==== Given entries
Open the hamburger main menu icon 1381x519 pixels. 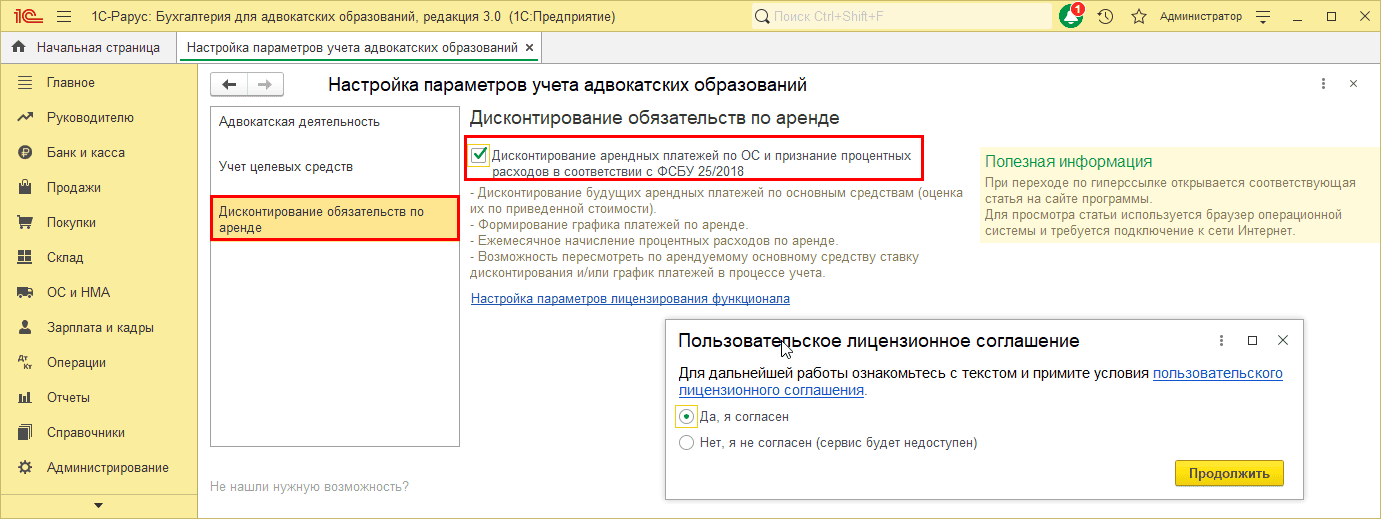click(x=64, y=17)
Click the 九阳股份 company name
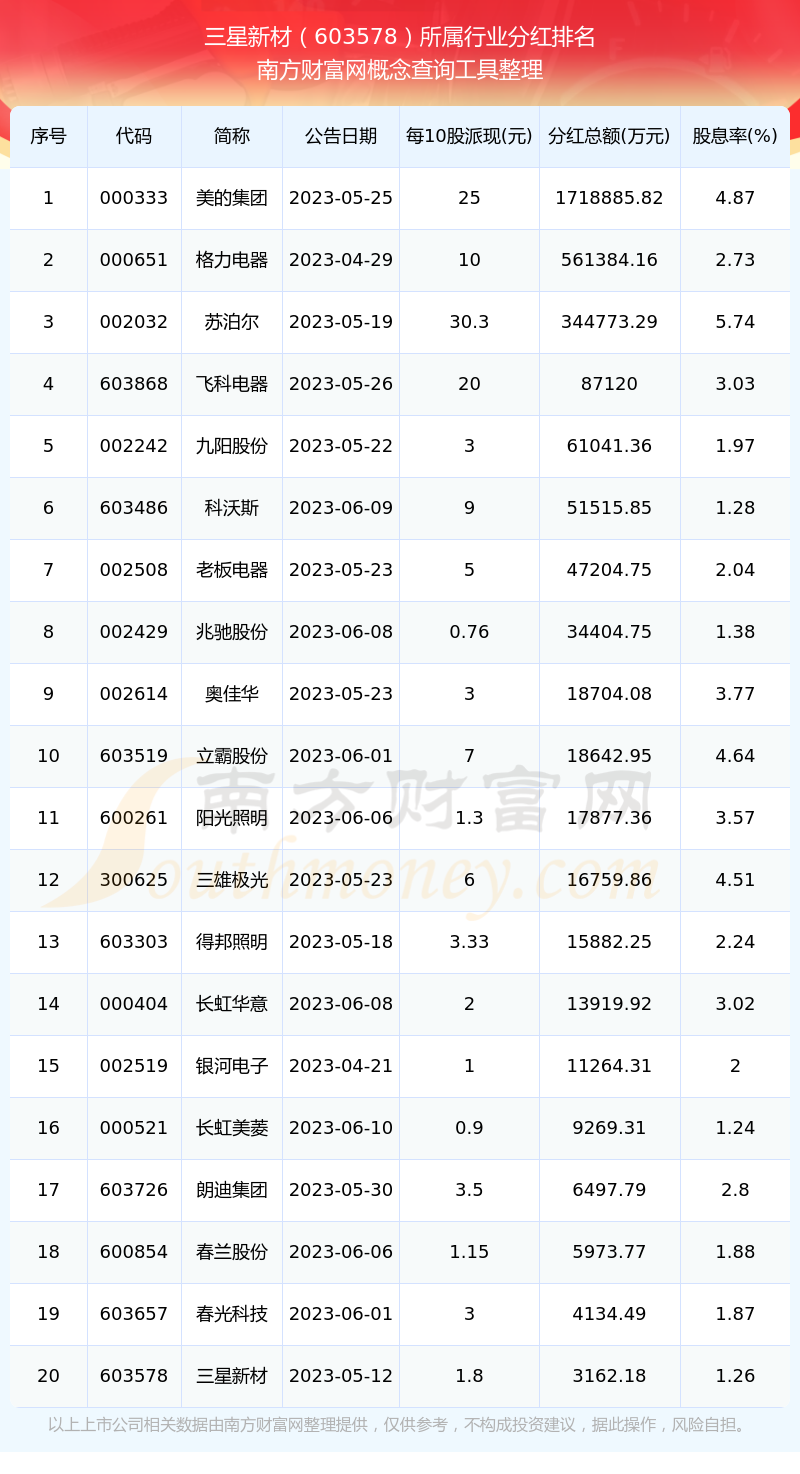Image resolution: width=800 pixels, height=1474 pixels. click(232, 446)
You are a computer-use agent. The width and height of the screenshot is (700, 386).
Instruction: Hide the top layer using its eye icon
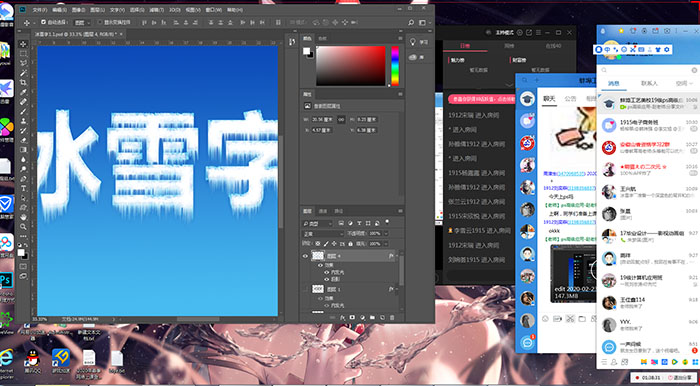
========
==== Given entries
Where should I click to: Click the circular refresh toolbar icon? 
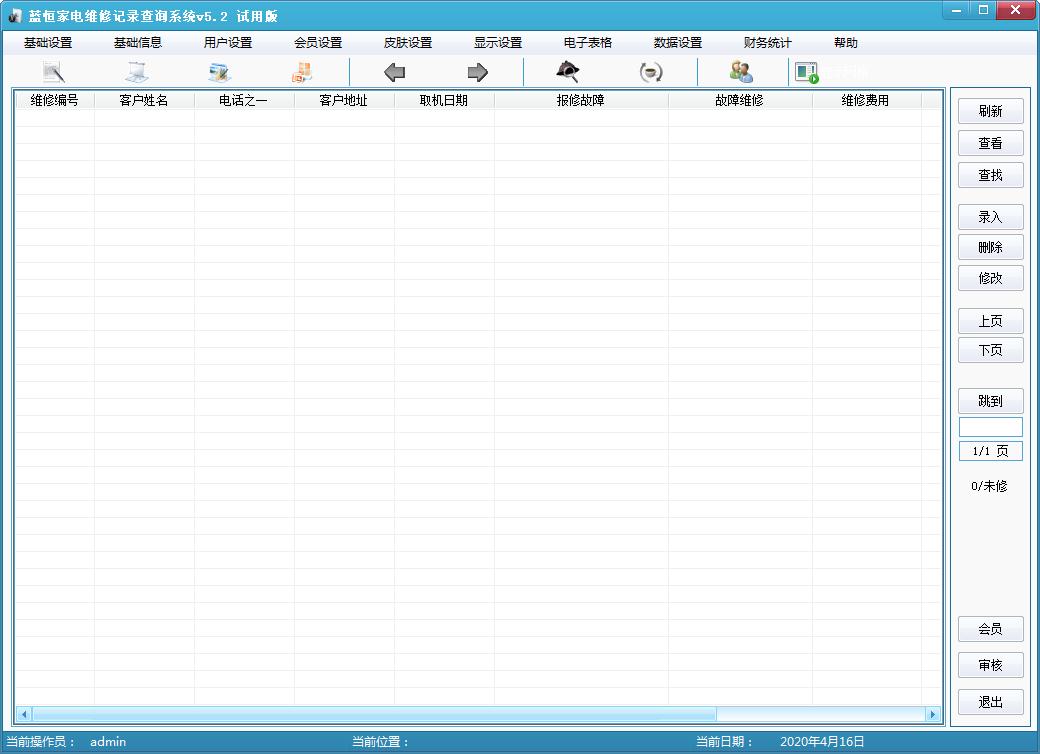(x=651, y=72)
========
==== Given entries
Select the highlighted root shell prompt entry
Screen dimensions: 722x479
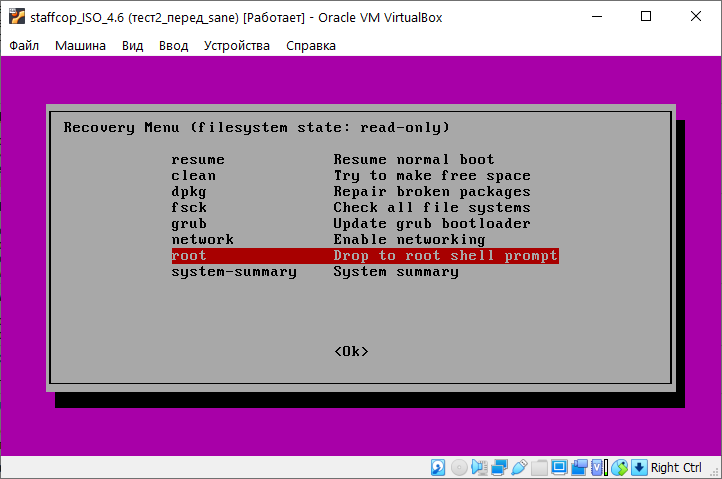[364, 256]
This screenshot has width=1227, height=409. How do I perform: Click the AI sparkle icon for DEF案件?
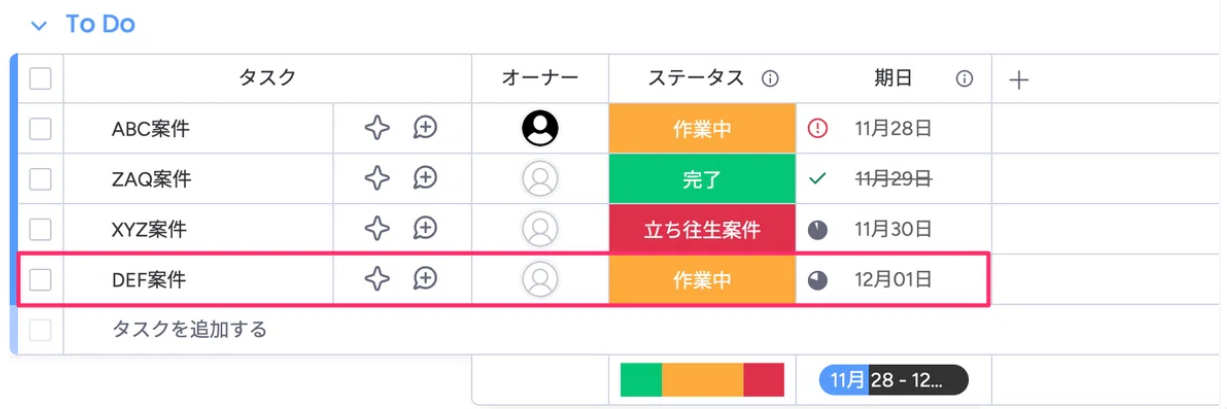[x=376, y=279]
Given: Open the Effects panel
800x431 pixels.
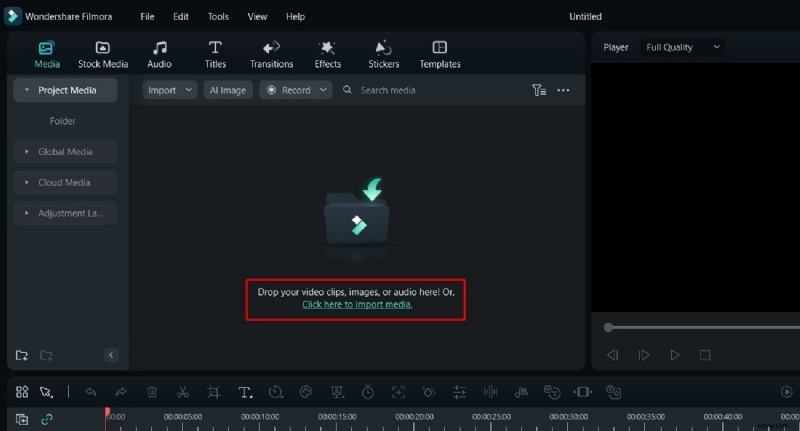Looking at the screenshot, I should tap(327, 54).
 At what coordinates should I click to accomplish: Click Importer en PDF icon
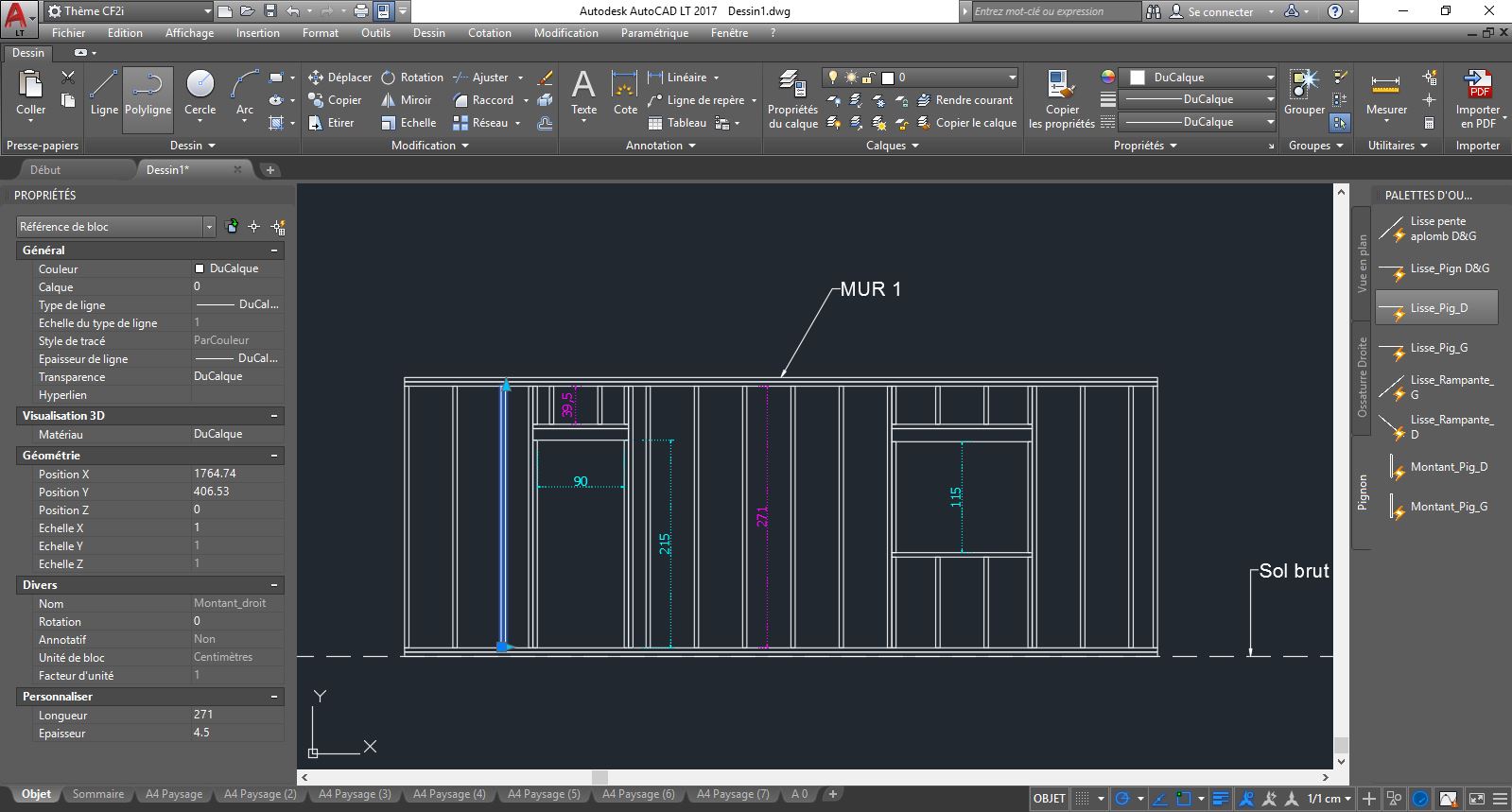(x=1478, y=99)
========
Your goal: From the data above, return only the lines starting at the line that holds "Click the 九阳股份 company name" and ending at the line that holds "Instruction: Hide the", word for word and without pictures.

Output:
Click the 九阳股份 company name
Image resolution: width=800 pixels, height=1474 pixels. click(232, 446)
You are a computer-use agent. The width and height of the screenshot is (700, 386).
Instruction: Hide the top layer using its eye icon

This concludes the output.